Attackers who gain access to an email account also gain access to years of message history. That history often contains: passwords sent to you by services when you first registered, bank statements and account summaries, receipts that reveal what services you use, personal information that can be used for identity theft or targeted social engineering, and documents you have emailed to yourself or received from others.
There is also the damage that can be done using your email address itself. An attacker can impersonate you to your contacts, send phishing emails to everyone in your address book, create accounts on other services in your name, or use your email to conduct fraud — including ordering goods, taking out credit, or sending money — all while appearing to be you.
Creating a password your email deserves
Your email password deserves more care than any other password you have. It should be at least 16 characters long, ideally 20 or more. It should be completely unique — used on no other service, ever.

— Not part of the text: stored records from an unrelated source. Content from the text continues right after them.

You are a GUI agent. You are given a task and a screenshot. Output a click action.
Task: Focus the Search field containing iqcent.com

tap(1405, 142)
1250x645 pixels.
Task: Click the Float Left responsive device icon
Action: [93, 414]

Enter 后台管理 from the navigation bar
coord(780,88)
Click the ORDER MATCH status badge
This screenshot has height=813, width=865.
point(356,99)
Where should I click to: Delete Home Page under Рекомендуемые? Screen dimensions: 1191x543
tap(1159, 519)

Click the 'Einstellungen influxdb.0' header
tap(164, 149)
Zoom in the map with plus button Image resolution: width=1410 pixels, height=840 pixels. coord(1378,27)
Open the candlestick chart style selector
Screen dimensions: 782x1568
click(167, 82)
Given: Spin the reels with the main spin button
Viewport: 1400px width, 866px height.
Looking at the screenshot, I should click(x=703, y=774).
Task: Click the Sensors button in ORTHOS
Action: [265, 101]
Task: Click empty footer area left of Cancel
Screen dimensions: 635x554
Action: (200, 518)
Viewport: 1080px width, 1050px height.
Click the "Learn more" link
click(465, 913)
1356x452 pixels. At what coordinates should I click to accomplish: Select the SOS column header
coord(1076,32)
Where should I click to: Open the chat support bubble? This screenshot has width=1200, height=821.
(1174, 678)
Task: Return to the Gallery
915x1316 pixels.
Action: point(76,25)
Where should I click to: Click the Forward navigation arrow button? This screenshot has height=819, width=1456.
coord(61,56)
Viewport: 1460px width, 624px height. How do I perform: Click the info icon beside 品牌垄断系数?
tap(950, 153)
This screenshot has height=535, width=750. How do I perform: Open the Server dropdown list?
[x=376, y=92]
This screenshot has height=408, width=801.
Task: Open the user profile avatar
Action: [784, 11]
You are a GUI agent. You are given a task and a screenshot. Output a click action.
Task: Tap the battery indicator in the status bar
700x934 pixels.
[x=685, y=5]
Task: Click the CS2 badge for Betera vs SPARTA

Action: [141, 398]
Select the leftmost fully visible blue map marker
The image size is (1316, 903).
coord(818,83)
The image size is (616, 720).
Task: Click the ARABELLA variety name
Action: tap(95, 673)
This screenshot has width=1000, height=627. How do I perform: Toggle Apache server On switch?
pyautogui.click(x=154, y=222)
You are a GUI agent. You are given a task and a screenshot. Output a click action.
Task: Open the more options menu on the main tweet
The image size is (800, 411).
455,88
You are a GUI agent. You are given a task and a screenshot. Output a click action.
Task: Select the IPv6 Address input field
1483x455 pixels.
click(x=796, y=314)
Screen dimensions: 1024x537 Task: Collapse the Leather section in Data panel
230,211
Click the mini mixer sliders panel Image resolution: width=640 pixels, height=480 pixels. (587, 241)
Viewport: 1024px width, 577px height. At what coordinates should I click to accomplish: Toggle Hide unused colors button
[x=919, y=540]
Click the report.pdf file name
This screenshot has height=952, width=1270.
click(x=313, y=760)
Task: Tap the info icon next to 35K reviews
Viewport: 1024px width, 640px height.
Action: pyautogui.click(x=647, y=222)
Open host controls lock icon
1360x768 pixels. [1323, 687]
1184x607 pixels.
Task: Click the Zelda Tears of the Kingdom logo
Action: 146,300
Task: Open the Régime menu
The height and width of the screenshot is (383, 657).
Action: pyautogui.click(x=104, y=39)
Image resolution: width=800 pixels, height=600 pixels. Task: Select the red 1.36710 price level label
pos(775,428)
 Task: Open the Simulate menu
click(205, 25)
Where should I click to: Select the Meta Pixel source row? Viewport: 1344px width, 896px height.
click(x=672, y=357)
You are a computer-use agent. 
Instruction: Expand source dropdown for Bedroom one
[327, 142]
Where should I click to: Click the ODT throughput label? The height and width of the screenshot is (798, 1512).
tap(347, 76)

It should contain a mix of uppercase and lowercase letters, numbers, and symbols. And ideally, it should be randomly generated by a password manager rather than constructed by your own imagination.
The reason random generation matters is that human-created passwords, even ones that feel complex, follow predictable patterns. People tend to substitute letters for numbers in obvious ways (3 for e, @ for a, 1 for i), capitalise the first letter, and add a number or symbol at the end. Automated password cracking tools account for all of these patterns. A randomly generated password like kX7#mQpL2!nRvYc9 follows no human pattern whatsoever and is exponentially harder to crack even with sophisticated tools.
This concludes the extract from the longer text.